[Study questions]
1: Turn the paragraph in the merger news item that begins "The deal values ProAssurance" into a brief list that keeps its main facts.
2: Reproduce the passage of the merger news item between "The acquisition, announced" and "of $52.6 million.", inclusive.

By Ashish Tiwari
July 8 - (The Insurer) - The Doctors Company and ProAssurance said on Monday that the U.S. Federal Trade Commission has granted early termination of the waiting period under the Hart-Scott-Rodino Act, clearing a key antitrust hurdle for their $1.3 billion merger.
The move satisfies one of the regulatory conditions for closing the deal, which is expected to occur in the first half of 2026.
Under the Hart-Scott-Rodino Act in the U.S., the waiting period is a mandatory pre-merger requirement, which gives antitrust agencies time to review the transaction and assess its potential impact on competition.
The acquisition, announced in March, will combine the second- and fourth-largest medical malpractice insurers in the U.S., creating the largest physician-owned medical liability carrier in the country.
The deal values ProAssurance at $25 per share, a 60% premium to its pre-deal trading price, and includes a mutual termination fee of $52.6 million.
The combined entity is expected to have around $12 billion in assets and $2 billion in pro forma direct written premiums.

[Data under study]
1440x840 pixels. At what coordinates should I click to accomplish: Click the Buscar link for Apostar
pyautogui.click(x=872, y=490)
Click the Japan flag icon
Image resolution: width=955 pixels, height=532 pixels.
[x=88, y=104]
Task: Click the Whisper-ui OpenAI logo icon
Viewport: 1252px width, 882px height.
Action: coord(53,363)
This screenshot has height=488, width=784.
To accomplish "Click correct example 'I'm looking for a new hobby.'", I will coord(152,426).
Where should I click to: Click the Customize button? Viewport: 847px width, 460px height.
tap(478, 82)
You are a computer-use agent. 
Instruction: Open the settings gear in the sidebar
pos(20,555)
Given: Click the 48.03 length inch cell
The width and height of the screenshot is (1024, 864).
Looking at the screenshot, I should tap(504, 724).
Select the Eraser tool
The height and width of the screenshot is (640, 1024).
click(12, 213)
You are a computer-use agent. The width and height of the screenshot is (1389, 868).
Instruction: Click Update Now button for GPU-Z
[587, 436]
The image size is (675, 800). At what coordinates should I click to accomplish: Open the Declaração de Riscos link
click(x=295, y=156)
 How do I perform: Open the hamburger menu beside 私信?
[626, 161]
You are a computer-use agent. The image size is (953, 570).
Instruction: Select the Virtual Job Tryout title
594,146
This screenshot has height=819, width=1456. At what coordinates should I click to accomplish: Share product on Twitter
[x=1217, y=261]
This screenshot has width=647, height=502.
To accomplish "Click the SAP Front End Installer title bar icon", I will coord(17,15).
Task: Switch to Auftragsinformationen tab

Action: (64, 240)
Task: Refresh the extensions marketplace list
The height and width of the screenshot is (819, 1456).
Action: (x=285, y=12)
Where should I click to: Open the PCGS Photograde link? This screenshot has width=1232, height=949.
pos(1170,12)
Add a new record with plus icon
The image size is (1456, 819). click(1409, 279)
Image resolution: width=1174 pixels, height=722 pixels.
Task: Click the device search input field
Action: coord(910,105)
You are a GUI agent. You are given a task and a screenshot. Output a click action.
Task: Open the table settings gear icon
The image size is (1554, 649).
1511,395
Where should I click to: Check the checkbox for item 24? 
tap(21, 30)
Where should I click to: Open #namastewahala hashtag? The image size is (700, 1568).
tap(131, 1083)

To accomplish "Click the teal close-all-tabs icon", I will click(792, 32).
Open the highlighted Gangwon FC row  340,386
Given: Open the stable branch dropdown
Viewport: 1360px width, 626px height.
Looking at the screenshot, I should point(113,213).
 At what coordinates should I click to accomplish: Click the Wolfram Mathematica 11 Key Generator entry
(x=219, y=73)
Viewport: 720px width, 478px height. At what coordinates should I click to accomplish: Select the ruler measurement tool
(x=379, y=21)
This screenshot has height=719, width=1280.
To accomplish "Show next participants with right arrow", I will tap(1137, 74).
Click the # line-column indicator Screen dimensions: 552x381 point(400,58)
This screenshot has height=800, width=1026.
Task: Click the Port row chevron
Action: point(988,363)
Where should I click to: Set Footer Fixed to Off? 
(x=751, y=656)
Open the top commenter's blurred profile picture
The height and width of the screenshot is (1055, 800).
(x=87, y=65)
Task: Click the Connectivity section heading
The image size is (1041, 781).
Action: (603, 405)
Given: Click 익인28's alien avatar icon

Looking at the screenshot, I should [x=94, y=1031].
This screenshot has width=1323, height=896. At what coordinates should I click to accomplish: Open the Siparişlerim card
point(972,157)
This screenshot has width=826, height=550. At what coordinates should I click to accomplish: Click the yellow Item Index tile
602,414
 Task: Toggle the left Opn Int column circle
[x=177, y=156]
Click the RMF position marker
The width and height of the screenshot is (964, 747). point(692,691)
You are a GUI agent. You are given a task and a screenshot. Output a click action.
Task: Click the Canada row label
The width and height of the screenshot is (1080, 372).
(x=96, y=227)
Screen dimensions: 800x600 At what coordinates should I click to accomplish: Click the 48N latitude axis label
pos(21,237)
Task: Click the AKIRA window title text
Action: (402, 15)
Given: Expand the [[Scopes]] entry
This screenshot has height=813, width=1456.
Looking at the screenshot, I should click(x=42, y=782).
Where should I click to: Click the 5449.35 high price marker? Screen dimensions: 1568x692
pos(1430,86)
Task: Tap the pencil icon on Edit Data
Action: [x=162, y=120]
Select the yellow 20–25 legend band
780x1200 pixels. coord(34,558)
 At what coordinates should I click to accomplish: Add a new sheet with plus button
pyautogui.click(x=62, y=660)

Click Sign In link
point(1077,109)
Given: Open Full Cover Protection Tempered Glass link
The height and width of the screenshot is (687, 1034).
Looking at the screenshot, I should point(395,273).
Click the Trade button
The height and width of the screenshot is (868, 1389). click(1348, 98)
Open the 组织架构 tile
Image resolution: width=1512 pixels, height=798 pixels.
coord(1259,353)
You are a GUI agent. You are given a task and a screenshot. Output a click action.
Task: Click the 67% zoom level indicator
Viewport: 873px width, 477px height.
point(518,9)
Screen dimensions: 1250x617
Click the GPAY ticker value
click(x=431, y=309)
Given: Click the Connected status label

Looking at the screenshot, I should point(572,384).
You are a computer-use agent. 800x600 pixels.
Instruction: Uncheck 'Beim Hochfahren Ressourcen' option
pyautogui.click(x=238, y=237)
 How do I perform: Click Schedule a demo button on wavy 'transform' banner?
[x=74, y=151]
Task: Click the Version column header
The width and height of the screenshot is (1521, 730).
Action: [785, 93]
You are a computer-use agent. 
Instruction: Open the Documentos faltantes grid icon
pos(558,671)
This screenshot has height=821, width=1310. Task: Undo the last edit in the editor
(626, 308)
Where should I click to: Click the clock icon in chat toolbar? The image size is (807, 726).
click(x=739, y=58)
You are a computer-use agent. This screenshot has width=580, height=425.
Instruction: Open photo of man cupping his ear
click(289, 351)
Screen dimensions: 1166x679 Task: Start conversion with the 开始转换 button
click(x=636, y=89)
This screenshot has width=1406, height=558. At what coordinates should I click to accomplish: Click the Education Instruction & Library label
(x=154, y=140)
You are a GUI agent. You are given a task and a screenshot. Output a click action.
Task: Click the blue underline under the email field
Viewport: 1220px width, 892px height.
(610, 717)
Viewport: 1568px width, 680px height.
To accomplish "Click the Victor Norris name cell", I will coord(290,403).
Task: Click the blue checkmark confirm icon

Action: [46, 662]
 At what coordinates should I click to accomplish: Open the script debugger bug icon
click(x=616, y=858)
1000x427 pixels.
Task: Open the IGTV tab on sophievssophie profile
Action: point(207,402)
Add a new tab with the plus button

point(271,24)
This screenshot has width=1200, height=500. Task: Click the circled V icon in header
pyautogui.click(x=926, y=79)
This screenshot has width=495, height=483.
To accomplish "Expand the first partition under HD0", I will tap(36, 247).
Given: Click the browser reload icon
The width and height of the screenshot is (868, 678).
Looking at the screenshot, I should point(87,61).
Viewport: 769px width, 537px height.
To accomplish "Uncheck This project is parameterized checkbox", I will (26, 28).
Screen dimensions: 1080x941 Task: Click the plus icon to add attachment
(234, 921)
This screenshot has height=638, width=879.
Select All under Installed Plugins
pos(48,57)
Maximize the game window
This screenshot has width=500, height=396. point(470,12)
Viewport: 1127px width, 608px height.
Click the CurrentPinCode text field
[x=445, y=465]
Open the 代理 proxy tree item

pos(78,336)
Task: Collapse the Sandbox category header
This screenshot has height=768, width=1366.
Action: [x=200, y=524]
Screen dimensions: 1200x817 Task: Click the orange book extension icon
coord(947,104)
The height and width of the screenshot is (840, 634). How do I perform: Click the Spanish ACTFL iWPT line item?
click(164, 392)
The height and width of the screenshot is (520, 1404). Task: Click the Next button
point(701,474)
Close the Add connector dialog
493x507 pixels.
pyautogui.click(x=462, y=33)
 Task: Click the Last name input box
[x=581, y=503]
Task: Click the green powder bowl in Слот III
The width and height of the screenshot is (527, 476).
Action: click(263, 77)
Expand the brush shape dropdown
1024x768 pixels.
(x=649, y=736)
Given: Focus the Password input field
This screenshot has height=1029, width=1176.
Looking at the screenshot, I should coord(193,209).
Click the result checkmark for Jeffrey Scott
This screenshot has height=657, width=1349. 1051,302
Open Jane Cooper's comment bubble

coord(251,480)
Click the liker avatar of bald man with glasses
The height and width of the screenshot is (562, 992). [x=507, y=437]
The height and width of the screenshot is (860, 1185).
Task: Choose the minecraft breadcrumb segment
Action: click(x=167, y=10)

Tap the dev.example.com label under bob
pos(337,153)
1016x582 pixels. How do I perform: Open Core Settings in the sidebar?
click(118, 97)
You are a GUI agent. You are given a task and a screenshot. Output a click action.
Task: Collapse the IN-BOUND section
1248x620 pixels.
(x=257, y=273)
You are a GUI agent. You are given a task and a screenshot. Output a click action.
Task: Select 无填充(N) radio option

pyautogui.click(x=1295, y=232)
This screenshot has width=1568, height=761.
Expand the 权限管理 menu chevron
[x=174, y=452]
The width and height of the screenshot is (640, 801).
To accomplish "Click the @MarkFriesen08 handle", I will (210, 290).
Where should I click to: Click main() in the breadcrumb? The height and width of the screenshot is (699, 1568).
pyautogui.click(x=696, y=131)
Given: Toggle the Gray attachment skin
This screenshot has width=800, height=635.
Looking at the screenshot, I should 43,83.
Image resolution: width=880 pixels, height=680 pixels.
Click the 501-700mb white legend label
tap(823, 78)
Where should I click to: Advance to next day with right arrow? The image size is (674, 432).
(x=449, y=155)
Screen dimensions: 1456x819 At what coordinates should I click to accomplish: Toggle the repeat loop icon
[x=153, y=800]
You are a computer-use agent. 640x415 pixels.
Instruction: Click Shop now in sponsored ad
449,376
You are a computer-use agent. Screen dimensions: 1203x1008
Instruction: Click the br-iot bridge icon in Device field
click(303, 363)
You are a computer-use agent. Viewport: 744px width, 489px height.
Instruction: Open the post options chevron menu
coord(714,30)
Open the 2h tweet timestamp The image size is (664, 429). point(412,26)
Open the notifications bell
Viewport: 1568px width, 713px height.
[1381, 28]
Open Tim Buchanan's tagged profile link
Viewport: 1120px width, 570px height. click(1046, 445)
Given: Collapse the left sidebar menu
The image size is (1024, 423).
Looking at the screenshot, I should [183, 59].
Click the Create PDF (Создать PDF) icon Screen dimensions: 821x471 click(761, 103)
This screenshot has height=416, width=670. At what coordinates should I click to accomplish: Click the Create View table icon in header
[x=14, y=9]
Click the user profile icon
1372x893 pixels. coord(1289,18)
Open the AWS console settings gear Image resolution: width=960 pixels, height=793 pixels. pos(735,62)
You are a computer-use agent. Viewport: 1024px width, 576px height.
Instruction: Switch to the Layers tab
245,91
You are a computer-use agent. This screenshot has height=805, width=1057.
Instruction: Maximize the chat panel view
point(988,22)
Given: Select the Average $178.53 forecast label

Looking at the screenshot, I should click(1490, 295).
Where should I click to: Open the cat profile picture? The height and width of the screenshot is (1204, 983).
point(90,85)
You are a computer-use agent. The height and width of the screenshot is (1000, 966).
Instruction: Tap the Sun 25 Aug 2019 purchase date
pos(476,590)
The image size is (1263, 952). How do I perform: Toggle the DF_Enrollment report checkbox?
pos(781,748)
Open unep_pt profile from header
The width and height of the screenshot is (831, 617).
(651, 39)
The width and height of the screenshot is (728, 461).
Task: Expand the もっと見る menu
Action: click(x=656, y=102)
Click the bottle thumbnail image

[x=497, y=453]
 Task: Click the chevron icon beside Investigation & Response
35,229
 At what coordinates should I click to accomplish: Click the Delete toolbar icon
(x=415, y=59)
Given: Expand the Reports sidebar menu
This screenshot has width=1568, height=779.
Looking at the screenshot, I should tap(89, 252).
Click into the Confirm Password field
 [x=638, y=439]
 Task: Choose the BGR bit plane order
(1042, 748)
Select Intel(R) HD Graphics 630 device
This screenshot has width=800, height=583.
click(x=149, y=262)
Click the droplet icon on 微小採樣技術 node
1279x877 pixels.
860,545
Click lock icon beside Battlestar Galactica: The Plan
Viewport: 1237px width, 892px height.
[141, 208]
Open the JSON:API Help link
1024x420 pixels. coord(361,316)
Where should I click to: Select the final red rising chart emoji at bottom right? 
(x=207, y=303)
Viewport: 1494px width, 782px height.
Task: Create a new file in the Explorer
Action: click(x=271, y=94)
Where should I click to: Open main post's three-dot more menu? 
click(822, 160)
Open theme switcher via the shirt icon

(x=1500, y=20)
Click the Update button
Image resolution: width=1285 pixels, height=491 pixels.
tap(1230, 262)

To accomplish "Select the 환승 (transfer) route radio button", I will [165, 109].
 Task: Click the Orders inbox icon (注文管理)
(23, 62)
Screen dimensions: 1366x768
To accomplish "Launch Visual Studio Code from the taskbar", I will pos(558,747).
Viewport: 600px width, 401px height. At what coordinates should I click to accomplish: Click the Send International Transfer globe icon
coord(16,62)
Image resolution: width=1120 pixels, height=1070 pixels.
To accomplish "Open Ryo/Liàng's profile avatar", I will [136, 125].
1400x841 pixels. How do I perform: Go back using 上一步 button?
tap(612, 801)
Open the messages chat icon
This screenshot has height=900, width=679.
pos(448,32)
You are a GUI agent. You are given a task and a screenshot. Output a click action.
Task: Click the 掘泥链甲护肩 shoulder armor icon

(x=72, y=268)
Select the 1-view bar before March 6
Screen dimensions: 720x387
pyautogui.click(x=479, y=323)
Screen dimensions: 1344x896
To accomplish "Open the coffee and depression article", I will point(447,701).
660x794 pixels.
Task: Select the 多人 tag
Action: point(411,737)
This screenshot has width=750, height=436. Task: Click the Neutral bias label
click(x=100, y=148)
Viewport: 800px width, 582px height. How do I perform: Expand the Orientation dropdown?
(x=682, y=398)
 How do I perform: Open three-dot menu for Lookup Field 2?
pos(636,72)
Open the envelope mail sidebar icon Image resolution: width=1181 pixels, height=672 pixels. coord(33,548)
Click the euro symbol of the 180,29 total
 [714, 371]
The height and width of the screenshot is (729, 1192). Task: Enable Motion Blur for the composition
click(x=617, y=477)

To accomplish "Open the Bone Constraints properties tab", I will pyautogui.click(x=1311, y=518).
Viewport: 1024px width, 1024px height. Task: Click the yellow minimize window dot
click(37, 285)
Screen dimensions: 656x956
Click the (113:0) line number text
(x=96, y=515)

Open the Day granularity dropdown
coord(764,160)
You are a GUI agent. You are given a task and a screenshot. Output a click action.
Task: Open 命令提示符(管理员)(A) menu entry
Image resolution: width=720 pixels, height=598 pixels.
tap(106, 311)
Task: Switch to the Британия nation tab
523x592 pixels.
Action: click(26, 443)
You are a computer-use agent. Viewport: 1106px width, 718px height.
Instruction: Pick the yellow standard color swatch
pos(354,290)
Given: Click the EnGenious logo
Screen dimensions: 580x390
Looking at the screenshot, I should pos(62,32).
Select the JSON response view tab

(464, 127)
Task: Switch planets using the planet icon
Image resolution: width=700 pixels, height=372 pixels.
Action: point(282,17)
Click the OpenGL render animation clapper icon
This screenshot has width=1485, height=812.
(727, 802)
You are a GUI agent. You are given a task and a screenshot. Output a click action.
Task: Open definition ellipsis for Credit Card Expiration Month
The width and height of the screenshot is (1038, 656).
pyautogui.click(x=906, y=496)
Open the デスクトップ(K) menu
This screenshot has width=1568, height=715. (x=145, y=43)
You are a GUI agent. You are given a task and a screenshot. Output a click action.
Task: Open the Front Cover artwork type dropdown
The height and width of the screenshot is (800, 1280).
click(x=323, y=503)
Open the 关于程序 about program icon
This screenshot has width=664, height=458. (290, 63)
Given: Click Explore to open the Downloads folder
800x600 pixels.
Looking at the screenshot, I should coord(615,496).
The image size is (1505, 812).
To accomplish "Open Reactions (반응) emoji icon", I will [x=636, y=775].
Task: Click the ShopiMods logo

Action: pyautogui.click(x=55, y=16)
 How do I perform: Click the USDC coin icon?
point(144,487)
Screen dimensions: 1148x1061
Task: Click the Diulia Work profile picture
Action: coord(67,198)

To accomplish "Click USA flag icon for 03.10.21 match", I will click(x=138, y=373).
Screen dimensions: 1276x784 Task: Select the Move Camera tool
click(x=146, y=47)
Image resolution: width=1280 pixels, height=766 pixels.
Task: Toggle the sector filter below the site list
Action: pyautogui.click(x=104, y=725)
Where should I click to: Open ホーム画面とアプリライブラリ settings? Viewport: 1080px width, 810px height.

[Written responses]
1:
- ProAssurance valued at $25 per share
- 60% premium to its pre-deal trading price
- Mutual termination fee of $52.6 million

2:
The acquisition, announced in March, will combine the second- and fourth-largest medical malpractice insurers in the U.S., creating the largest physician-owned medical liability carrier in the country.
The deal values ProAssurance at $25 per share, a 60% premium to its pre-deal trading price, and includes a mutual termination fee of $52.6 million.